Обрываю, — целиком не списать, да и не к чему. Роман так же пестр и цветист, как это перечисление всего, о чем в нем рассказывается, — и кто любит приключения, действие, интриги, неожиданности, происшествия, кому наскучили психологические тонкости, тот, конечно, прочтет «Похождения факира» с редким удовольствием. Каюсь, я еще не пресыщен всем тем, против чего такой роман, как этот, может оказаться реакцией, — и, правду сказать, не думаю, чтобы в нем брезжил «завтрашний день» нашей литературы. Но само по себе, вне всяких теоретических соображений или предсказаний, это создание необыкновенное по силе и непосредственности того, что французы называют «verve», по буйству красок, по напору и фантазии. В центре повествования — сам автор, и рассказывает он, разумеется, не о каком-либо сказочном волшебнике, а о себе. Как он жил в детстве у берегов Иртыша, что видел вокруг себя, как скитался, бродяжничал, искал куска хлеба, пока не стал писателем… Тысячи лиц, тысячи картин, толчея, сутолока, неразбериха, вся пронизанная какой-то дикой волей и удалью, роднящей ивановский роман с некоторыми старыми народными повестями. Никаких проблем: только жизнь, будто стелющаяся по земле, без всяких забот и порывов. Если это и не вполне первоклассная литература, если это явление скорей «любопытное», чем такое, которое оставляет в сознании длительный отзвук и след, то все же это свободное творчество… Оно не служит никакой злободневной цели и никем не подсказано. Именно этим «Похождения факира» и удивительны в современной словесности. Характерно, однако, что свобода дается лишь ценой полуюродства (подзаголовок и стиль его!) или уклонением от всякого толкования фактов, от «точки зрения». Какова бы ни была политика партии в литературе, остается все-таки несомненным, что благосклонность и терпимость возникают лишь в ответ на отказ от мысли. Всеволод Иванов мысли никогда особенно не доверял и никогда, в сущности, ею не дорожил. Пытаясь овладеть ею, он неизменно впадал в рассудочность и схематизм. Потому-то ему и удалось «уцелеть», что отказ почти ничего ему не стоил.
* * *
Несколько лет тому назад в Москве происходил литературный диспут. Обсуждалось, между прочим, произведение одной молодой беллетристки, с тех пор выдвинувшейся и получившей известность. Кто-то из выступавших заметил, что в ее романе чувствуется влияние «Мадам Бовари».

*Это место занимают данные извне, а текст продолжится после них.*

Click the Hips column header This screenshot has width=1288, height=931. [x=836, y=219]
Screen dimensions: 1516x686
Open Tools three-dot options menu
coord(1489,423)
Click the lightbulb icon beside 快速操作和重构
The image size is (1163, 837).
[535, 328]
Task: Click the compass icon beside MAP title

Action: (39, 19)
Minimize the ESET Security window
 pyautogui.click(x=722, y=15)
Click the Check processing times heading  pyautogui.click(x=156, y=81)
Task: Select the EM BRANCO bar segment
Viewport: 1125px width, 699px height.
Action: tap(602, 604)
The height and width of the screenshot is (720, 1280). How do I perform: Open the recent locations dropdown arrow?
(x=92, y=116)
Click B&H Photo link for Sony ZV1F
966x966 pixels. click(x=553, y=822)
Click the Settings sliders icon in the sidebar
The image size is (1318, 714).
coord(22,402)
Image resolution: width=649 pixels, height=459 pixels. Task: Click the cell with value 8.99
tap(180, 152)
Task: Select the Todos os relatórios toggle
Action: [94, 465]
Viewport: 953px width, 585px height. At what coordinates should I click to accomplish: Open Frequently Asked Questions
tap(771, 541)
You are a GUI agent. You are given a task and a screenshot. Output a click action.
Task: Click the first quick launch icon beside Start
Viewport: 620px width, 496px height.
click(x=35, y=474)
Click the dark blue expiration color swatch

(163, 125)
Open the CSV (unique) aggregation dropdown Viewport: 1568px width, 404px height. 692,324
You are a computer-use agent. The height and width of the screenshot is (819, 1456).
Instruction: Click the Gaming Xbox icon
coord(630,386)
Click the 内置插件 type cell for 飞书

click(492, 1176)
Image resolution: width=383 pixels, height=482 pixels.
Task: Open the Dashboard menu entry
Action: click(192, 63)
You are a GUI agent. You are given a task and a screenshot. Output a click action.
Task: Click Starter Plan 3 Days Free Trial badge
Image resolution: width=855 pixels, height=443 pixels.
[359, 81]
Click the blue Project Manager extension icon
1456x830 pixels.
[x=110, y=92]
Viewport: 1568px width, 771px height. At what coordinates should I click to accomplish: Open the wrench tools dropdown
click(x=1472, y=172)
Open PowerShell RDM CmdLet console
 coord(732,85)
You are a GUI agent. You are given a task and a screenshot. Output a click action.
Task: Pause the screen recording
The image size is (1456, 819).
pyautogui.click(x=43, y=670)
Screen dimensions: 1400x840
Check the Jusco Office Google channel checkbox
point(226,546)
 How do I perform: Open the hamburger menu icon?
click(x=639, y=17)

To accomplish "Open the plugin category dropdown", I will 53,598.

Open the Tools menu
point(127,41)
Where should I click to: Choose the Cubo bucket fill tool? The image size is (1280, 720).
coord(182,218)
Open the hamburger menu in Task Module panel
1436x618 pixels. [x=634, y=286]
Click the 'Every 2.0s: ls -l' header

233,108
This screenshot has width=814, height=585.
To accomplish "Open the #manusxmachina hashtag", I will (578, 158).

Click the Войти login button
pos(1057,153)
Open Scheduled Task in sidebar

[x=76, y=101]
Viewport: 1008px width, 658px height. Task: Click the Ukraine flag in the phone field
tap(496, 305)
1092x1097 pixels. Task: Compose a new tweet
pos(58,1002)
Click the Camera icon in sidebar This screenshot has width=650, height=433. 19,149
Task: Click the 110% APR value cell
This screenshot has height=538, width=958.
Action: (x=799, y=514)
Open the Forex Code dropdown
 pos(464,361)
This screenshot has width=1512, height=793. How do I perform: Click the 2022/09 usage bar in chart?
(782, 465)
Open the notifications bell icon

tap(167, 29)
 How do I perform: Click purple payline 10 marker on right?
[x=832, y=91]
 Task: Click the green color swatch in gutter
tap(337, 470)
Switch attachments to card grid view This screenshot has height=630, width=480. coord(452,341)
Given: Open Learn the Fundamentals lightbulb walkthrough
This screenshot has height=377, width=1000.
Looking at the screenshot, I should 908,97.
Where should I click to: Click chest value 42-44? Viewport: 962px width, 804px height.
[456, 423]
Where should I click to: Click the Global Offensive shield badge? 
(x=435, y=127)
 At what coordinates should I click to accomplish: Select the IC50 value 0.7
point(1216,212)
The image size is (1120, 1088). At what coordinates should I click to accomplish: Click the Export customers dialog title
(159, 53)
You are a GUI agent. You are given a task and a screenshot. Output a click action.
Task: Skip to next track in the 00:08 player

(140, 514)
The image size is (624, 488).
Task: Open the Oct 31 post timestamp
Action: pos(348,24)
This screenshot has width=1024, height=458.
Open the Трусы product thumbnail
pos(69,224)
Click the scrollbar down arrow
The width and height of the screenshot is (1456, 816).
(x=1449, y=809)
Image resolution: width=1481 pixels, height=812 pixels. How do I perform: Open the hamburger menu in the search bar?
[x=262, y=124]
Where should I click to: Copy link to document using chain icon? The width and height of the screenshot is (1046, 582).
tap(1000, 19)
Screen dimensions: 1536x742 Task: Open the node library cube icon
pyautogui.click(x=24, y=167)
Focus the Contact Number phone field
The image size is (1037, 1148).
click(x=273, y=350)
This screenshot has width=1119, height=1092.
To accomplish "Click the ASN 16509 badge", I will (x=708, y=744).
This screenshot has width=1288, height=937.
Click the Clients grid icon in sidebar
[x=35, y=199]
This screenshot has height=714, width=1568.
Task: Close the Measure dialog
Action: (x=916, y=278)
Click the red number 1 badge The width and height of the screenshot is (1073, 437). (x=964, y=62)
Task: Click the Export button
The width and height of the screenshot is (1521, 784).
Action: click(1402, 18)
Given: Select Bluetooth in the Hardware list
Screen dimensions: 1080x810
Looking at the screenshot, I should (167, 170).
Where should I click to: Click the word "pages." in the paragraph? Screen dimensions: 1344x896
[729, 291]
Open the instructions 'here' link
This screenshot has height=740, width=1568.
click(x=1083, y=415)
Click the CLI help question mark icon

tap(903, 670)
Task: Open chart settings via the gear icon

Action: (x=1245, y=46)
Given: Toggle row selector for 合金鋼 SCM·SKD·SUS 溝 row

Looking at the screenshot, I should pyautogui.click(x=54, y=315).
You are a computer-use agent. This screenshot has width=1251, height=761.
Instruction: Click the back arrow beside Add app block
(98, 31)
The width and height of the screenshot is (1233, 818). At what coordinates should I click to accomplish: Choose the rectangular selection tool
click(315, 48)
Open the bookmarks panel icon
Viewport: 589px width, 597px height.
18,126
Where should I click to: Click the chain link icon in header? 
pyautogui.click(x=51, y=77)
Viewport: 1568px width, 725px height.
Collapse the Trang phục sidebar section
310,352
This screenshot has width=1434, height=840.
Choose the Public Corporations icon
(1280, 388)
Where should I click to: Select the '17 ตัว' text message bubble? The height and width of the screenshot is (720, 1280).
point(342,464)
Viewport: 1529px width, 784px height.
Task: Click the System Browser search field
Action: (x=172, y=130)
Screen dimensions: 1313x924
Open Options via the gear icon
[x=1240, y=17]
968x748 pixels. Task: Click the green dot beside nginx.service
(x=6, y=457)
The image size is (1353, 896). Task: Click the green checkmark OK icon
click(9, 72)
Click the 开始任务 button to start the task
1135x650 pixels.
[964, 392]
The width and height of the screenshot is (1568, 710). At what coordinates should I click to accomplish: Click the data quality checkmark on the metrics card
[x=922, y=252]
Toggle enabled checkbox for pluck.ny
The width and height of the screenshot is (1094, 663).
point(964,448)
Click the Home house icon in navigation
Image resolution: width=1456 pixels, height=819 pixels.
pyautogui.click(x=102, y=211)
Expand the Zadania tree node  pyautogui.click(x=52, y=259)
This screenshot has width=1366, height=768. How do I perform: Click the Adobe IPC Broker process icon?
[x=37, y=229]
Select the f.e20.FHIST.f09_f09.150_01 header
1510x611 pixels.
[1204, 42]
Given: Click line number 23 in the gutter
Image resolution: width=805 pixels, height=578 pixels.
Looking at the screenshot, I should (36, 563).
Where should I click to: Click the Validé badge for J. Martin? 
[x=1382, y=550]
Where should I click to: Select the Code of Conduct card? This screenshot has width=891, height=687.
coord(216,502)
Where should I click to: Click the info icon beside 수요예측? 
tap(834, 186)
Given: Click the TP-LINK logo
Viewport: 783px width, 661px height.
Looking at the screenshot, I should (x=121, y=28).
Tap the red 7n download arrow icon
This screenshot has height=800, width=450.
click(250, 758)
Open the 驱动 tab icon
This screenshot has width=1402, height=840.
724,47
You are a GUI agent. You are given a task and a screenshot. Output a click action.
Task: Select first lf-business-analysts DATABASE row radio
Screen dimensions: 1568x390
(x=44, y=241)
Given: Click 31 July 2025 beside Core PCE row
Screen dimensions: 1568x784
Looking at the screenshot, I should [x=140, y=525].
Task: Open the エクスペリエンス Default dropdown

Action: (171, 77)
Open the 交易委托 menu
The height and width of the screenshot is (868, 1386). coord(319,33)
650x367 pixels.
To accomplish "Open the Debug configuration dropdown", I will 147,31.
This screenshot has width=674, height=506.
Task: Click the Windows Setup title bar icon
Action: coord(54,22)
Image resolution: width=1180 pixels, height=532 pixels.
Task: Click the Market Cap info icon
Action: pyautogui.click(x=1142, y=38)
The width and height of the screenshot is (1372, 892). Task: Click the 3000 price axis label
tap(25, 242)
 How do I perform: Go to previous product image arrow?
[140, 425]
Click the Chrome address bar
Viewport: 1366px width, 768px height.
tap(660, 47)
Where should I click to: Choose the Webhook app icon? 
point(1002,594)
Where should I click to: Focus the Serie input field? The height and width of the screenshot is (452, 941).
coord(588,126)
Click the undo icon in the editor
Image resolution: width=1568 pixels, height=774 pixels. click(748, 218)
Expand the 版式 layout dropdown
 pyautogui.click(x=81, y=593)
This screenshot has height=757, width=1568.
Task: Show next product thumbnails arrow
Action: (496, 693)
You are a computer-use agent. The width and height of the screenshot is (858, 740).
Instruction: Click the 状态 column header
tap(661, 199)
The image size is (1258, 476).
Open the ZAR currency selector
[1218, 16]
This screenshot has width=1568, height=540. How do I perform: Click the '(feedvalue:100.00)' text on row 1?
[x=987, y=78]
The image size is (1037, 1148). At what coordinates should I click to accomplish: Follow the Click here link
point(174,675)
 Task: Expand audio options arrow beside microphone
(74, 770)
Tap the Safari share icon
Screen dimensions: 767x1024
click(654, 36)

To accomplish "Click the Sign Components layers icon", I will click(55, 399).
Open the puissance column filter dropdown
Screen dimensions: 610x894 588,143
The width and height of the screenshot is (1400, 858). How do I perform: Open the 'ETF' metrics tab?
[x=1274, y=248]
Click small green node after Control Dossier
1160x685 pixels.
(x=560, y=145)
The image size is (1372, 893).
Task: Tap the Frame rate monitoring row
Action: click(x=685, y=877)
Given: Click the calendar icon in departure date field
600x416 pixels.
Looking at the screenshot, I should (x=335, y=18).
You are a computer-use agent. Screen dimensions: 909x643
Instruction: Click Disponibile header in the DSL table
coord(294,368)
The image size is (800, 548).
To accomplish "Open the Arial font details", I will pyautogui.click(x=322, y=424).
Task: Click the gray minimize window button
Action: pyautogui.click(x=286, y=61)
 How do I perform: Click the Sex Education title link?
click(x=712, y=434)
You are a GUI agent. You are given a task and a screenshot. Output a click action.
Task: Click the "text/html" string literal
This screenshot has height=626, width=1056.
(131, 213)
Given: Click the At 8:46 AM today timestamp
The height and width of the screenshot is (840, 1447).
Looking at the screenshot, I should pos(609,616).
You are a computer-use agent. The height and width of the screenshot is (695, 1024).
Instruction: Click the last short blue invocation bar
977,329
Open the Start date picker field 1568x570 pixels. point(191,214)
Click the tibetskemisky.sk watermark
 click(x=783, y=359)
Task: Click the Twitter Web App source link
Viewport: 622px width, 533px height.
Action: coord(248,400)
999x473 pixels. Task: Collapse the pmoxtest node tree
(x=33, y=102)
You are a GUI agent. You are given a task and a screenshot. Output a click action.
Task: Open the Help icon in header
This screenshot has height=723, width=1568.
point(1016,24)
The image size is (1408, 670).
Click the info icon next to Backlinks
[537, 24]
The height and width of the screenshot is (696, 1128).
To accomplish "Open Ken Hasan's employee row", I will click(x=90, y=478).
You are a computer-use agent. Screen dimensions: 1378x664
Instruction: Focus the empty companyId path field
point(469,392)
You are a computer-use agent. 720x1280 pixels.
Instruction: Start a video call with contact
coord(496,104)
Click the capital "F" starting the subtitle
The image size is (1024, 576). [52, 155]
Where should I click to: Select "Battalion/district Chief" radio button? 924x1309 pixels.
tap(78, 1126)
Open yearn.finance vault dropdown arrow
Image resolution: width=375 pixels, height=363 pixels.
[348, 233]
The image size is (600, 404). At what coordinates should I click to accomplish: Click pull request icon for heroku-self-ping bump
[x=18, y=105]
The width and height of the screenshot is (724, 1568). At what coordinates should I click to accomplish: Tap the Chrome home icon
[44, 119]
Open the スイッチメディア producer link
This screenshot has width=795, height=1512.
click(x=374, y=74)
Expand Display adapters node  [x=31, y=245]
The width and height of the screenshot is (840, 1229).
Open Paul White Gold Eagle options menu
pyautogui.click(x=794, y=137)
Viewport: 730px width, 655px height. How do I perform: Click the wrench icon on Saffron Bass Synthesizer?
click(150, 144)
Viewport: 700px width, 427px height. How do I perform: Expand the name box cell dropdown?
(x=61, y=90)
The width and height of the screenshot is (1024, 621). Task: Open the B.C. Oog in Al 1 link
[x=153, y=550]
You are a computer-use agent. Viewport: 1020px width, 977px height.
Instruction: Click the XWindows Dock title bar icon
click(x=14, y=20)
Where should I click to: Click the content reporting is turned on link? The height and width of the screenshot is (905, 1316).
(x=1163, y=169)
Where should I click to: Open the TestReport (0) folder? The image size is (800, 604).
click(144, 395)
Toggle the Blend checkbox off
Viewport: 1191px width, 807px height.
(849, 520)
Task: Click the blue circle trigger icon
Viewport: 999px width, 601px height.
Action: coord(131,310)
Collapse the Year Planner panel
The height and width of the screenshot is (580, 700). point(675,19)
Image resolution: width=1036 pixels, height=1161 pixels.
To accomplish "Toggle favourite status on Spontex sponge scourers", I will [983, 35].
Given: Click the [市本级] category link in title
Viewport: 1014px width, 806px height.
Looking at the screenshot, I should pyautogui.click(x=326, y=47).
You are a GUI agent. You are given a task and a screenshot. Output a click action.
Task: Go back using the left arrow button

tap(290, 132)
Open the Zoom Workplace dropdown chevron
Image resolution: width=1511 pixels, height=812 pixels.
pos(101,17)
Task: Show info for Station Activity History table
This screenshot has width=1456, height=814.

Беллетристка немедленно попросила слова и заявила, что крайне удивлена:
— Очень даже странно слышать это! Прямо скажу, обидно!.. Как же это могла на меня повлиять эта самая госпожа Бовари… или Боварю?.. когда я не только не читала ни одной ее вещи, но и вообще не знала, что была на свете такая писательница?..
Незадолго перед съездом в «Литературной газете» было напечатано сообщение о работе каких-то московских «литкружков». В кружке в течение двух или трех заседаний разбирали «творческие приемы Стендаля». Казалось бы, участники собрания должны были бы быть людьми высокообразованными. Если уж дошло дело до «творческих приемов Стендаля», то, значит, основная литературная грамота пройдена давно!.. Но случайно руководитель упомянул имя Вольтера. Никто не знал, кто это. Один лишь кружковец высказал предположение, что это «известный мистик, с которым полемизировал Карл Маркс».
Эти примеры — из жизни литературной среды в столице. А вот на полях, в колхозах, в самой глубине страны — там, очевидно, другое! Где-то на Дону, как архангел, упавший с неба, появился среди колхозников, сойдя с принужденного снизиться аэроплана — Андрэ Мальро. Колхозники узнали его и устроили ему овацию.
Об этом уже сообщали советские газеты. На последней своей лекции в Париже об этом же рассказал Илья Эренбург, выведя из этого случая целую философию и утверждая, что лучшего доказательства необычайного культурного роста СССР не найти. «Могло ли бы произойти это во Франции? Нет, не могло бы. Французский крестьянин, конечно, не слышал о существовании Мальро». Вывод: лозунг «догнать и перегнать» на фронте культурного строительства выполнен и проведен в жизнь.
Слушая эти рассуждения, я вспомнил стихи Блока:
Величава она, впрочем, только тогда, когда простодушна. Эренбург лучше всякого другого знает, что говорил вздор. Но за кого принимает он свою аудиторию? За кого вообще принимают своих читателей советские журналисты? Этот мелкий случай, мелкий эпизод из единой «творимой легенды» очень характерен, — оттого на нем и стоит остановиться.